Exercise objective =>
Please count the lines in the material below that include "attributes". Reply with the number alone.

Supplied material =>
-- Opening Marker --

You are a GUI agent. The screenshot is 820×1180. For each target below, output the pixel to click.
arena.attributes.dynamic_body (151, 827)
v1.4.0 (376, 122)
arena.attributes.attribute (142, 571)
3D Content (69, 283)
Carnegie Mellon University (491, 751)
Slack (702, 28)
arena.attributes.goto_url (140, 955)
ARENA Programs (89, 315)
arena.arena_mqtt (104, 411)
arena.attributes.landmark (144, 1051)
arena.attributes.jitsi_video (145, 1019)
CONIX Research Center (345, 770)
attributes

-- Closing Marker --

Written answer =>
6